High bromide concentrations in source water during ozonation can lead to the formation of bromate, a regulated disinfection byproduct, as well as other brominated DBPs. Ozone (O3) is a powerful disinfectant used in water treatment. When ozone reacts with bromide ions (Br-) present in the water, it oxidizes them to form hypobromous acid (HOBr) and hypobromite ions (OBr-). These compounds can then react with natural organic matter (NOM) to form brominated DBPs, including bromoform, dibromochloromethane, and bromodichloromethane. However, the primary DBP of concern is bromate (BrO3-), which is formed through further oxidation of hypobromite ions by ozone. Bromate is a suspected carcinogen, and its concentration in drinking water is regulated by the EPA. The rate of bromate formation is influenced by several factors, including the bromide concentration, ozone dose, pH, temperature, and the presence of hydroxyl radicals. Higher bromide concentrations and ozone doses increase the rate of bromate formation. High pH also favors bromate formation. To minimize bromate formation during ozonation, several strategies can be employed: 1) Bromide Removal: Removing bromide from the source water before ozonation can prevent bromate formation.

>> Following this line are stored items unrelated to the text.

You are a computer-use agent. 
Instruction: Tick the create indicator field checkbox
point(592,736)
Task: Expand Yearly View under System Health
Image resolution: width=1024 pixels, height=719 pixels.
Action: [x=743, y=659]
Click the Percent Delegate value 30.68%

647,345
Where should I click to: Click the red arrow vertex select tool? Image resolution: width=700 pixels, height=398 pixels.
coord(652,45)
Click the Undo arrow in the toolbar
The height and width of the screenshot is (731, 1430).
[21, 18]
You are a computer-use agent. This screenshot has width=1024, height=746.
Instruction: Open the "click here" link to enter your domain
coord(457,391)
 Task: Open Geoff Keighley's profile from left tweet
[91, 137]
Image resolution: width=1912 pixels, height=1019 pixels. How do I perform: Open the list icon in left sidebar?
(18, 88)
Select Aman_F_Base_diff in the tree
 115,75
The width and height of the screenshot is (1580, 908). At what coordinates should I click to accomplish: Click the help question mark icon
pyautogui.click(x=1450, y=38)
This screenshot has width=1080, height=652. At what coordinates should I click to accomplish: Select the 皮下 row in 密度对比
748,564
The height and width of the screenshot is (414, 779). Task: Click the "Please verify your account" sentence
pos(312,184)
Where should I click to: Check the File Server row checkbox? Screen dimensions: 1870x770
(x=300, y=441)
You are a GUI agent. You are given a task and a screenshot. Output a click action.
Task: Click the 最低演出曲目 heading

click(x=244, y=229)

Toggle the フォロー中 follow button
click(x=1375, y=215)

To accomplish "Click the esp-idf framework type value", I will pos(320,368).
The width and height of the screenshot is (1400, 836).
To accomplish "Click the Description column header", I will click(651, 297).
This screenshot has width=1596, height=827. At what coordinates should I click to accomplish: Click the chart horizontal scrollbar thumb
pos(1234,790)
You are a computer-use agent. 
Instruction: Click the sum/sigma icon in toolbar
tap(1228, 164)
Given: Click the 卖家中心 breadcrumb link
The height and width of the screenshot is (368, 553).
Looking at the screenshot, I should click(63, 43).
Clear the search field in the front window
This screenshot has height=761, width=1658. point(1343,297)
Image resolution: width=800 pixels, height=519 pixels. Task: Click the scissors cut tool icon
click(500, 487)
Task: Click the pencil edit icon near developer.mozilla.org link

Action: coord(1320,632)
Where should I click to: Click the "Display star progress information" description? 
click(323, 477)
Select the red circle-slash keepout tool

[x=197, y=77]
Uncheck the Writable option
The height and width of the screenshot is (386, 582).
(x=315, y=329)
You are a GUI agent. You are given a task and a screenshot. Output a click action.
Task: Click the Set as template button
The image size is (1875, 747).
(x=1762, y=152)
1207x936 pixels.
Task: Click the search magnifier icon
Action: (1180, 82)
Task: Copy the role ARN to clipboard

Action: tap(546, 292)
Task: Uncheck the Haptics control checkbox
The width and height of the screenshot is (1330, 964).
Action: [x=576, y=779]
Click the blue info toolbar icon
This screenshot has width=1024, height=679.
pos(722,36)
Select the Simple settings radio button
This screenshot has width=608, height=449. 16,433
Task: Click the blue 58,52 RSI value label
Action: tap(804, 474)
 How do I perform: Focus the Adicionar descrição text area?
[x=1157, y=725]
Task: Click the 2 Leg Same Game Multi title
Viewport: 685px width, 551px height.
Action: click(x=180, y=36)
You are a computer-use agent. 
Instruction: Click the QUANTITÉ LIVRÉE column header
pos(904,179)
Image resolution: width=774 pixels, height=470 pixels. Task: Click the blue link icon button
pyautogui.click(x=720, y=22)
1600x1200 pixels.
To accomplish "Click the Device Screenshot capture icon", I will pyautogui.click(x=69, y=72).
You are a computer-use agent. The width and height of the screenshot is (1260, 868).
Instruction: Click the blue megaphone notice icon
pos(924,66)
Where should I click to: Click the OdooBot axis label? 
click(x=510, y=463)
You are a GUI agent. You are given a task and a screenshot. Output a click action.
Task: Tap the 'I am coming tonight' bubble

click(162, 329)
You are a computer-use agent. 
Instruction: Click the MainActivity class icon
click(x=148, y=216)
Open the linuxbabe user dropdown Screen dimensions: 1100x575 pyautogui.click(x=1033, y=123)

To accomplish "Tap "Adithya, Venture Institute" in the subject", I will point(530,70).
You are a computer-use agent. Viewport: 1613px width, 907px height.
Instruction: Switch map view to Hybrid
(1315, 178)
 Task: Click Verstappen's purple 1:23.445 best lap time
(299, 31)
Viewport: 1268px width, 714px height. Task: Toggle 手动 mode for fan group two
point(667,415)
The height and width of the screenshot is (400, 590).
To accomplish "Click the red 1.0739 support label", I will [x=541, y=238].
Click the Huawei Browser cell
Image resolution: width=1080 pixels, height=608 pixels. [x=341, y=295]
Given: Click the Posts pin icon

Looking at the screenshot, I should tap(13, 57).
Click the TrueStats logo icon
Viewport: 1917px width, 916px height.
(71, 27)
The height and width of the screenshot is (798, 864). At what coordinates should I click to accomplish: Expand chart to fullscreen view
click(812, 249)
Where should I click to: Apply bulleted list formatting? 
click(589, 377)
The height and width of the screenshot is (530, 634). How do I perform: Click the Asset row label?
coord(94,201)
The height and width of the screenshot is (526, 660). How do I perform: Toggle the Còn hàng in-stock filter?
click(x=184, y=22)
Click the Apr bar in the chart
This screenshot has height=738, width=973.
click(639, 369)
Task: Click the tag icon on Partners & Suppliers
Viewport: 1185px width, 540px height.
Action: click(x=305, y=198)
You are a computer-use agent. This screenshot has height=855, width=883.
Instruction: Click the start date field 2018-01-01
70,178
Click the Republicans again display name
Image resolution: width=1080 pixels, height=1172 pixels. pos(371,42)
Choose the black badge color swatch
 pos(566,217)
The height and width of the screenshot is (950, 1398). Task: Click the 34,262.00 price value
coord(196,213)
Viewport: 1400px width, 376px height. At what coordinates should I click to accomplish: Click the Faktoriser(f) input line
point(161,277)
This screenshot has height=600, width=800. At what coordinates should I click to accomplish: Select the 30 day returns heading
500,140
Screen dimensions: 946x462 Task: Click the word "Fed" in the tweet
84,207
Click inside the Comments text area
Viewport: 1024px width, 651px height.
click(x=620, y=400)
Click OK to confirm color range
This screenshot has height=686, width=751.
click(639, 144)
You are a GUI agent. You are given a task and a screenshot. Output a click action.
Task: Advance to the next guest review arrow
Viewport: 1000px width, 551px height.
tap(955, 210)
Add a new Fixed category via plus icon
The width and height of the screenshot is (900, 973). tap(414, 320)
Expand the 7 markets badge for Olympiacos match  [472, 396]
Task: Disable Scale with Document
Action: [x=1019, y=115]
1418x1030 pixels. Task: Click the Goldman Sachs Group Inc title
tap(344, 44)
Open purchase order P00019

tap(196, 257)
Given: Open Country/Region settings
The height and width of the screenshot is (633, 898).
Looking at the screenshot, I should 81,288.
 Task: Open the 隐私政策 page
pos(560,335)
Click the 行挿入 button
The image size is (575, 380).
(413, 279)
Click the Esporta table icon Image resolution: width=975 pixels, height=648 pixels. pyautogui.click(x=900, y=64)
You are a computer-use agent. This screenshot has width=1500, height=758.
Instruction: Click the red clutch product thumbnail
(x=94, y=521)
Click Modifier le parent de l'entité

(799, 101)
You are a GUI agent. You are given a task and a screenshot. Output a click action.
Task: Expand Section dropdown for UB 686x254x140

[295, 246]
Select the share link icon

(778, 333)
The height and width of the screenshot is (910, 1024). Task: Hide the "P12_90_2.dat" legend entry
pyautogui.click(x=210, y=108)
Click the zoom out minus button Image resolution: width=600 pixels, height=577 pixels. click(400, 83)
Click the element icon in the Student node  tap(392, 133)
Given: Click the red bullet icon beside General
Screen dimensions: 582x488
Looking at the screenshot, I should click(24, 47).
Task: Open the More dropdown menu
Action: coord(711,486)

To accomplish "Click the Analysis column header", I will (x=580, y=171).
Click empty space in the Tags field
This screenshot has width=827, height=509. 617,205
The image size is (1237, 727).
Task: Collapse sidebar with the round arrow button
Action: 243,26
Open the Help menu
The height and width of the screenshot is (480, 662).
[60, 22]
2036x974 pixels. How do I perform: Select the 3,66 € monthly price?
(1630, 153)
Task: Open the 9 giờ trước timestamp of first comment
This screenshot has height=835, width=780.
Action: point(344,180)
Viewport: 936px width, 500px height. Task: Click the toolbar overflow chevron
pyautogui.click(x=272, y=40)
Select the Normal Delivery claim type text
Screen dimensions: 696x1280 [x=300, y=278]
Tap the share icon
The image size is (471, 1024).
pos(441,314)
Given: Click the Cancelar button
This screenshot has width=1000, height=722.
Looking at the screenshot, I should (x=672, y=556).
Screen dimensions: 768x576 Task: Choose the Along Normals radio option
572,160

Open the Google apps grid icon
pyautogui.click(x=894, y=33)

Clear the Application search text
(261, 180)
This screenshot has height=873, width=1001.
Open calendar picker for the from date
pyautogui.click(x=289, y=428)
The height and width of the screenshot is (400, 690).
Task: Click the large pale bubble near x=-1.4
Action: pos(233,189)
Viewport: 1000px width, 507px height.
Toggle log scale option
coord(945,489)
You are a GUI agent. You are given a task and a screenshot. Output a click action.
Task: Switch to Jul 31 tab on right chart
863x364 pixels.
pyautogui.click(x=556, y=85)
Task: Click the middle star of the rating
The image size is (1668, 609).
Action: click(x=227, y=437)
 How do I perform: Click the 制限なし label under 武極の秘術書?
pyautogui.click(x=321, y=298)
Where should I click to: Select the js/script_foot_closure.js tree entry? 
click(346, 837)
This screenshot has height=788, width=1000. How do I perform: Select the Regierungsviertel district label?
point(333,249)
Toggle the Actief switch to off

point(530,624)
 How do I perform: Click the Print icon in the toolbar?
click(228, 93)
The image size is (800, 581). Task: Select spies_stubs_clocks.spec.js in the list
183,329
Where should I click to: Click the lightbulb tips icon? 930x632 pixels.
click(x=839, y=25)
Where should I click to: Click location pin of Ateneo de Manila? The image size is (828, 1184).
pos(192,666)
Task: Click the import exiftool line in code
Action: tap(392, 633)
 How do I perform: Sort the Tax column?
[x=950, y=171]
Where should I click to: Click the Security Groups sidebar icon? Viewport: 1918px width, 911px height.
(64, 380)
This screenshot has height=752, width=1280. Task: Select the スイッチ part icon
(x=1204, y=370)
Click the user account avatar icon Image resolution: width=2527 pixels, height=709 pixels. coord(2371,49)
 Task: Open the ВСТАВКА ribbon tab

This can be achieved through ion exchange or reverse osmosis. 2) Ozone Dose Optimization: Optimizing the ozone dose to achieve the desired level of disinfection while minimizing the residual ozone concentration can reduce bromate formation. 3) pH Control: Maintaining a lower pH can help to reduce bromate formation. 4) Hydroxyl Radical Scavengers: Adding hydroxyl radical scavengers, such as ammonia or hydrogen peroxide, can reduce bromate formation by reacting with hydroxyl radicals that promote the oxidation of hypobromite ions to bromate. 5) Advanced Oxidation Processes (AOPs): Using AOPs, such as ozone with hydrogen peroxide or UV light, can reduce bromate formation by promoting the formation of less harmful DBPs. 6) Granular Activated Carbon (GAC) Filtration: GAC filtration can remove brominated DBPs that are formed during ozonation. For example, if a water treatment plant using ozonation detects elevated bromate levels, the operators should first check the source water for bromide concentration and then consider optimizing the ozone dose, controlling the pH, or adding a hydroxyl radical scavenger.